Çin’in dışarıdan ‘parti devleti’ şeklindeki yapısı, ekonomik liberalizmi harfiyen uygularken iç siyasi sisteminde Leninist bir örgütlenmenin emarelerini sürdürmesi bu devletin dış politika karar alma süreci hakkında soru işaretleri barındırmaktadır. Bu sorulara cevap niteliğindeki sekizinci ve dokuzuncu bölümlerden ilki, Çin dış politikasının tarihi kaynaklarını, bu kaynakların geleneksel olarak atfedilen parti, devlet ve ordu gibi aktörlerden nasıl şirketler, bürokrasi ve medya gibi yeni kurumsal bir yapıya dönüştüğü üzerinde dururken; dokuzuncu bölüm, Çin’in ikili ilişkilerini realizm, liberalizm ve inşacılık bakış açıları çerçevesinde inceleme iddiasındadır.

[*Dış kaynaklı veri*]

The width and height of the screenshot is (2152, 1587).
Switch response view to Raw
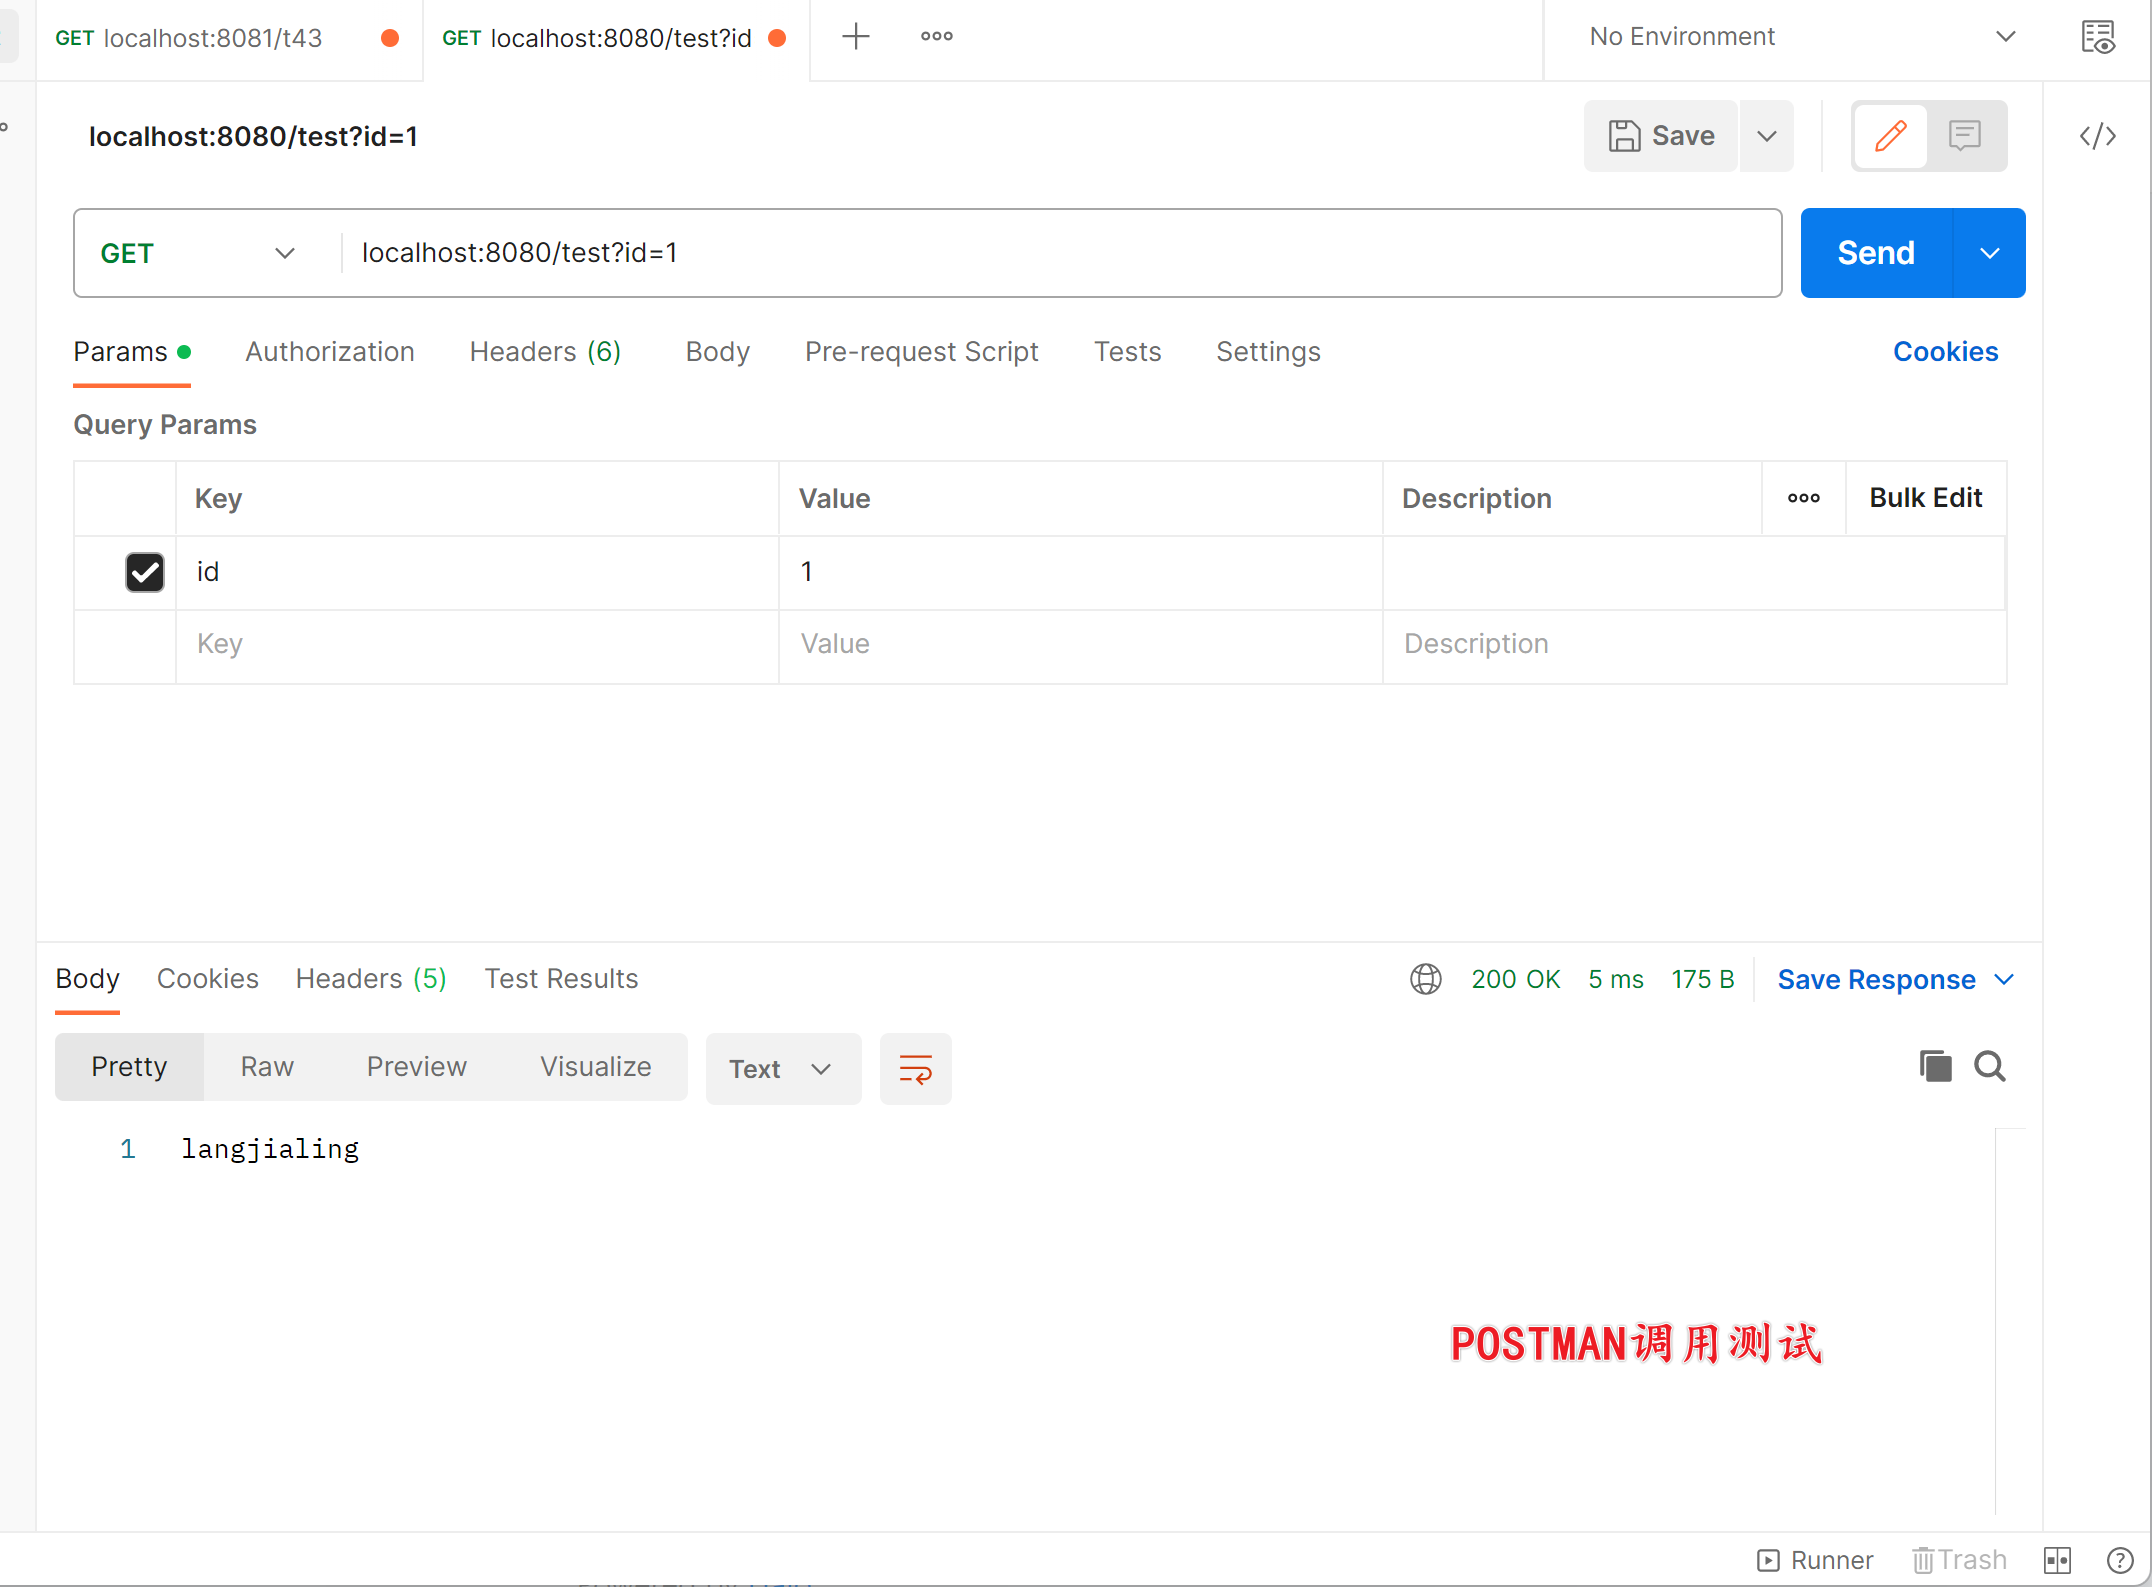click(x=267, y=1067)
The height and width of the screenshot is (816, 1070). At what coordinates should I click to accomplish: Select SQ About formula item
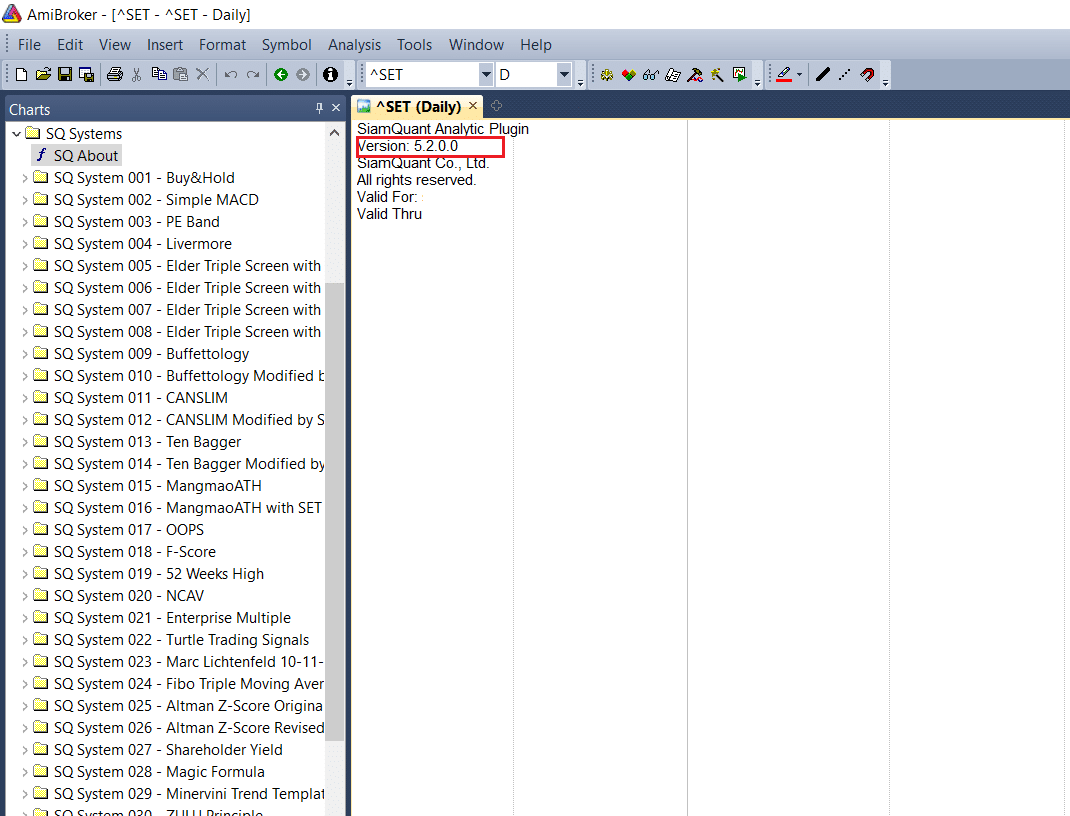point(85,156)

Sekizinci bölümü klasik Çin dış politikası aktör ve kurumları yazınından ayıran tek fark, Çin dış politikasının İkinci Dünya Savaşı’ndan bu yana yazarın seçtiği üç büyük jeopolitik dönüşüm (SSCB’nin dağılması ve sistemin tek kutuplu yapıya dönüşümü, sermayenin Asya kıtasına kayması ve 2008 finansal krizi) karşısında sırasıyla Çin’in izlediği pragmatist ve ılımlı bir dış politika, Çin’in diğer Asya ülkelerine nazaran daha yavaş bir kalkınma modeli izlemesi, ve aktif ve dinamik bir dış politikaya dönmesi üzerine yaptığı çıkarımlar sayılabilir. Son olarak, dokuzuncu bölüm, Çin dış politikasını zayıf teorik altyapısına rağmen Soğuk Savaş’ın bitiminden itibaren uluslararası sistemin ihtiyaçlarına yönelik düşünsel ve uygulama temelinde ne şekilde dönüştüğünü irdelemektedir.

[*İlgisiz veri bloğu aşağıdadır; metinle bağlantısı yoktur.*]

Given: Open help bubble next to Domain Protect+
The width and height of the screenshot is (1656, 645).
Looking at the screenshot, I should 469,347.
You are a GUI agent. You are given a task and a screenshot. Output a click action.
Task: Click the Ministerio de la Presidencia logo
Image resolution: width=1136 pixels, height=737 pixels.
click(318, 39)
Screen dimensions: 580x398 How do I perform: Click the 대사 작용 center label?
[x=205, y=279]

Eserde yapılan analizler çok genel hatlara sahip olduğu için Çin hakkında akademik düzeyde yetersiz olduğunu düşünen genel bir okuyucu kitlesine hitap etmektedir. Bölümlerin içerikleri birbirlerini takip eder nitelikte olup bazı temel çıkarımların ve bilgilerin farklı bölümlerde tekrarlanması okuyucuyu kitaptan uzaklaştırabilir. Birkaç bölüm Türkiye ile ilgili çıkarımlara yetersiz önem verdiğinden ötürü bölümlerin genel argümanıyla bu kısım arasında okuyucunun dikkatini çeken bağlantısızlıklar meydana geliyor. Ancak genel itibariyle, ele aldığı konuların kapsamı, akademisyenlerin kendi alanlarında verdikleri yoğun bilgi akışları ve yapılan detaylı araştırmalar Çin gibi giderek önemi artan uluslararası bir aktör hakkında eserin Türkçe literatüre önemli katkı sağlayacağını gösteriyor.